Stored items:
--------------------------------
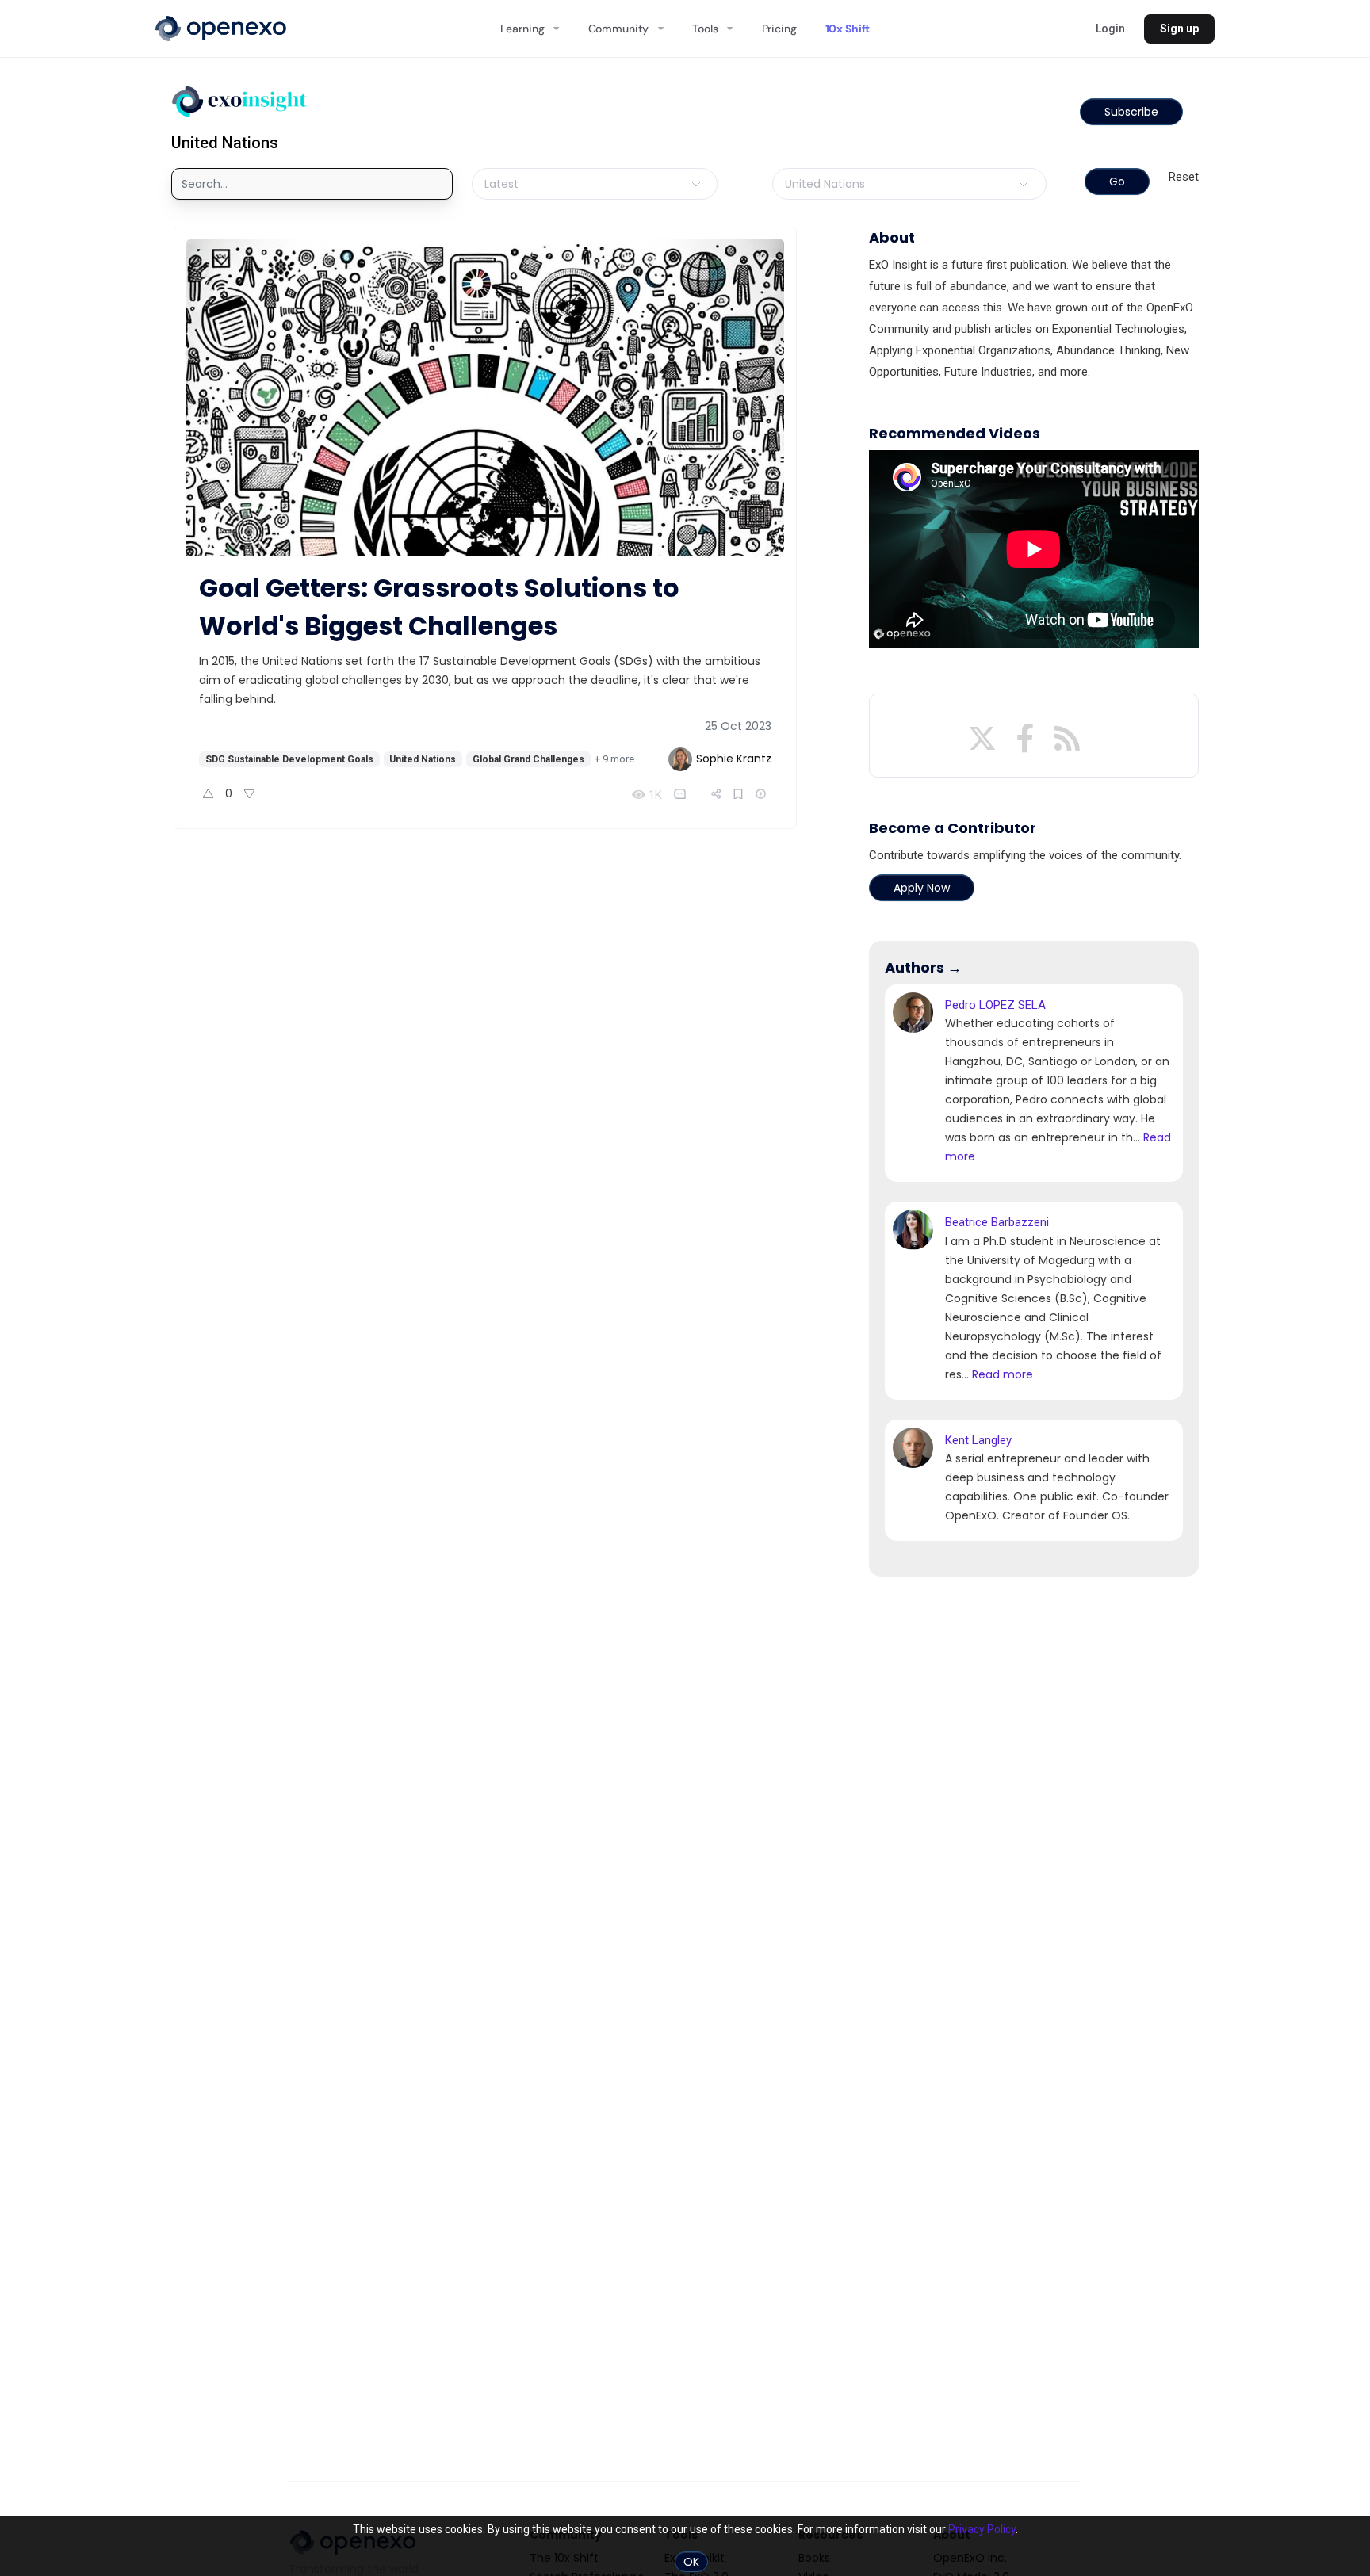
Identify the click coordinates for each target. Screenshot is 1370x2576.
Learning (522, 28)
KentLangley (978, 1440)
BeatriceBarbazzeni (997, 1222)
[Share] (716, 794)
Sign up (1179, 28)
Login (1110, 28)
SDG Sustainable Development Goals (289, 759)
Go (1117, 181)
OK (691, 2562)
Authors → (923, 967)
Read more (1002, 1374)
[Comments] (683, 794)
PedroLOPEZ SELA (995, 1005)
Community (618, 28)
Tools (705, 28)
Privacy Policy (982, 2529)
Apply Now (922, 888)
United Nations (422, 759)
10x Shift (848, 28)
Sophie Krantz (733, 758)
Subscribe (1131, 112)
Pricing (779, 28)
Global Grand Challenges (528, 759)
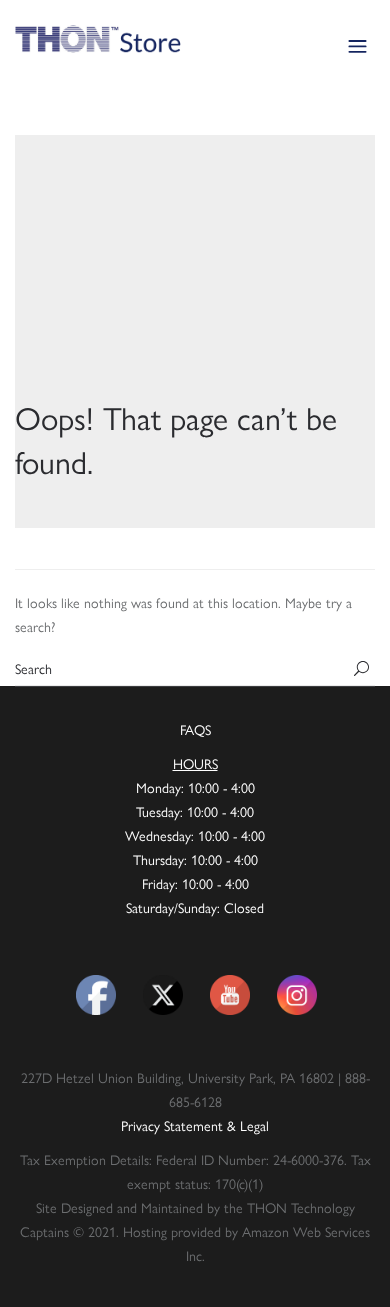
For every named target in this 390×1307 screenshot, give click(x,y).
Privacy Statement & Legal (195, 1125)
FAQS (195, 729)
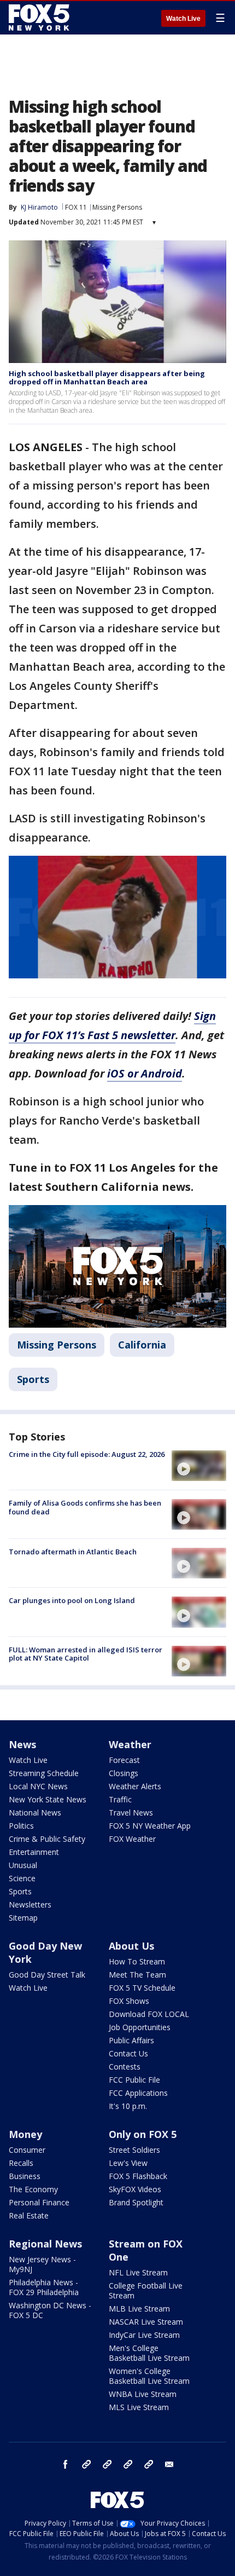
--------------------------------
Action item — With the pictures left out, transcribe exactly the lines from the line holding "SDG Sustainable Development Goals (289, 759)" through the closing line of the entries.

Solved exercise —
SDG Sustainable Development Goals (289, 759)
Go (1117, 181)
OK (691, 2562)
Authors → (923, 967)
Read more (1002, 1374)
[Comments] (683, 794)
PedroLOPEZ SELA (995, 1005)
Community (618, 28)
Tools (705, 28)
Privacy Policy (982, 2529)
Apply Now (922, 888)
United Nations (422, 759)
10x Shift (848, 28)
Sophie Krantz (733, 758)
Subscribe (1131, 112)
Pricing (779, 28)
Global Grand Challenges (528, 759)
For every named target in this 390×1307 screenshot, give click(x,y).
Privacy Statement & Legal (195, 1125)
FAQS (195, 729)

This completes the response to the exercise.